As Paul so beautifully wrote:
Your attitude should be the same as that of Christ Jesus: Who being in very nature God, did not consider equality with God something to be grasped, but made himself nothing, taking the very nature of a servant, being made in human likeness. And being found in appearance as a man, he humbled himself and became obedient to death- even death on a cross! (Philippians 2:5-8 )
What an amazing story that God would leave His throne and become a man out of love for a fallen race. Paul tells us that our attitude should reflect Christ’s humility and love. Does that mean that if someone does not return our love that we have somehow failed to emulate our Redeemer? Of course not! And neither is Christ’s love rendered void when a sinner rejects His gracious and loving provision.

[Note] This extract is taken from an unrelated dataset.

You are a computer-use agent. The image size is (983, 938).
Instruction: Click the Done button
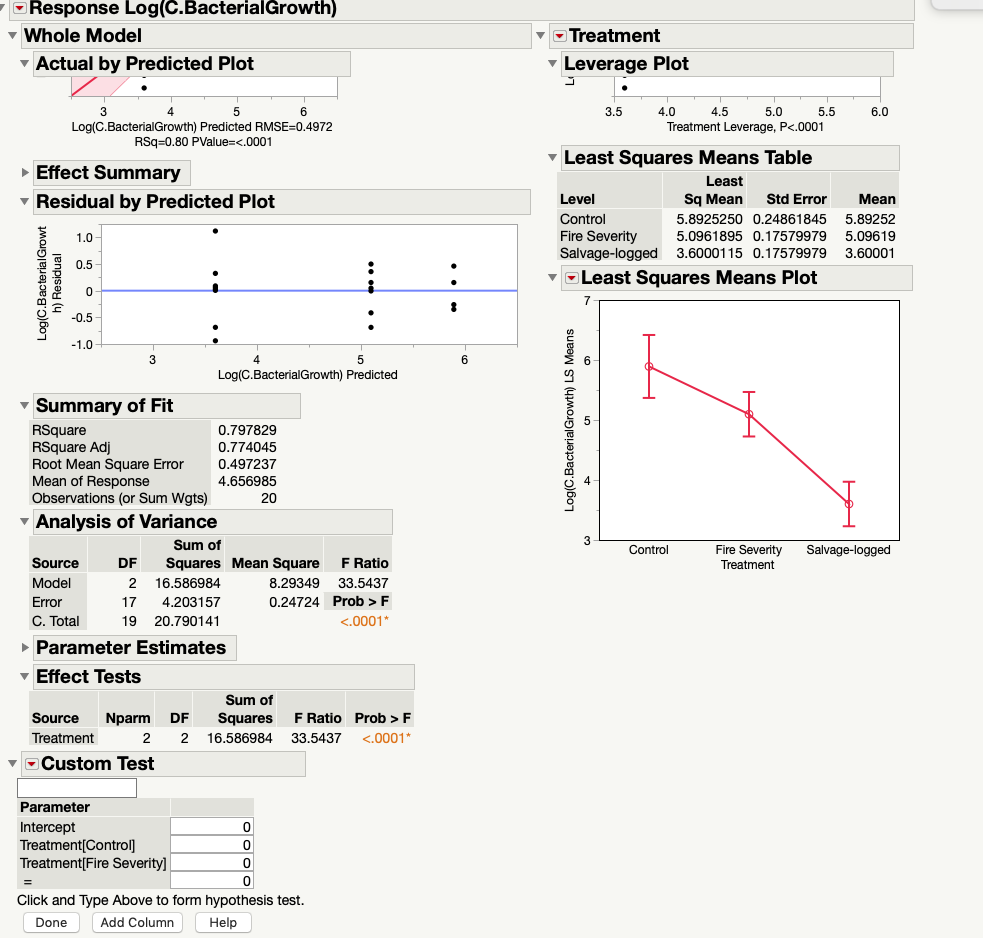click(x=50, y=922)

An angel of the Lord appeared to some lowly shepherds on that greatest of days and said to them, “Do not be afraid; for behold, I bring you good news of great joy which will be for all the people” (Luke 2:10; NASB).

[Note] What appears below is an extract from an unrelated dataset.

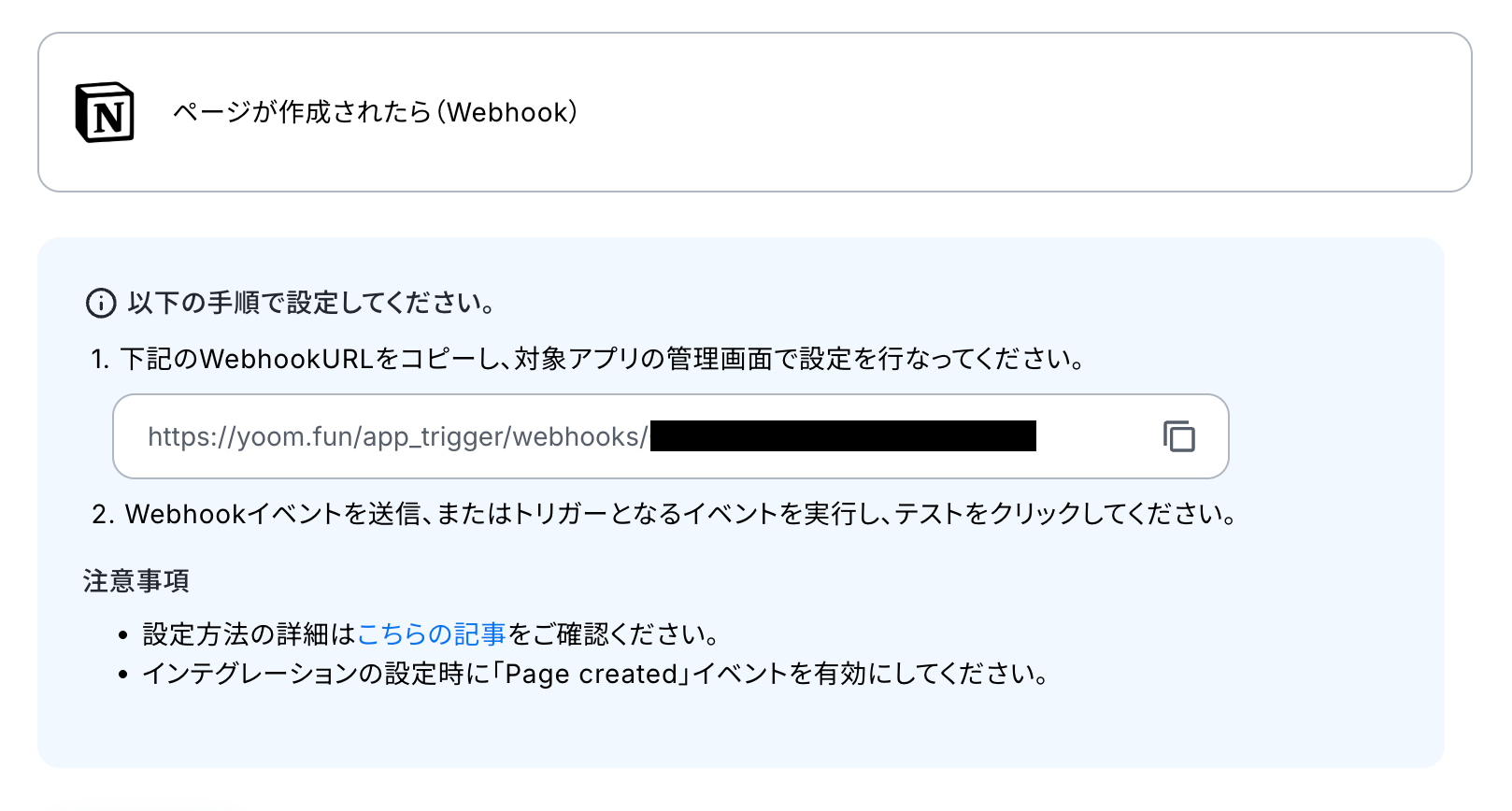
Task: Copy the Webhook URL with the copy icon
Action: 1178,436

Did you hear that? Good news of great joy for all the people! What does that mean to you? How could such a message be true in light of Calvinism? How could Christ’s coming possibly be good news of great joy to one who has been denied any part in Christ’s atoning work by way of an irrevocable decree? Does it really make sense to suggest that the angel only meant, “I bring you good news of great joy that will be for relatively few unconditionally elect among the people”? And of course we know that Christ’s work was not only for the people of Israel, nor only for the covenant people of God, but for the world (John 3:16; 1 John 2:2). As the righteous and devout Simeon said of Jesus by the Holy Spirit when Joseph and Mary brought him to dedicate him to the Lord, “my eyes have seen your [God’s] salvation that you have prepared in the presence of all peoples, a light for revelation to the Gentiles, and for glory to your people Israel” (Luke 2:30-32; ESV).
I am so glad that I don’t have to understand the angel’s proclamation in such a strange way. How good it is to remember at this holiday season that Christ’s coming was intended to bring joy to all of mankind because all of mankind was loved by God in Christ. The Lord came not for a few but for all just as His love extends to all. That so many reject that love is a tragedy, but they forfeit the joy that could be theirs of their own accord. That so many reject that good news takes nothing from the joy and goodness of the message. If, however, that message of good news and great joy was not intended for them, then the joyous message of the Lord’s angel rings hollow at best.
How good it is this Christmas season to rejoice in Christ’s birth from an Arminian perspective. May God use us to share the good news with someone this Christmas season. I hope you will feel the freedom to say to any sinner, without constraint, that Christ’s coming is truly good news for them.
God Bless and Merry Christmas!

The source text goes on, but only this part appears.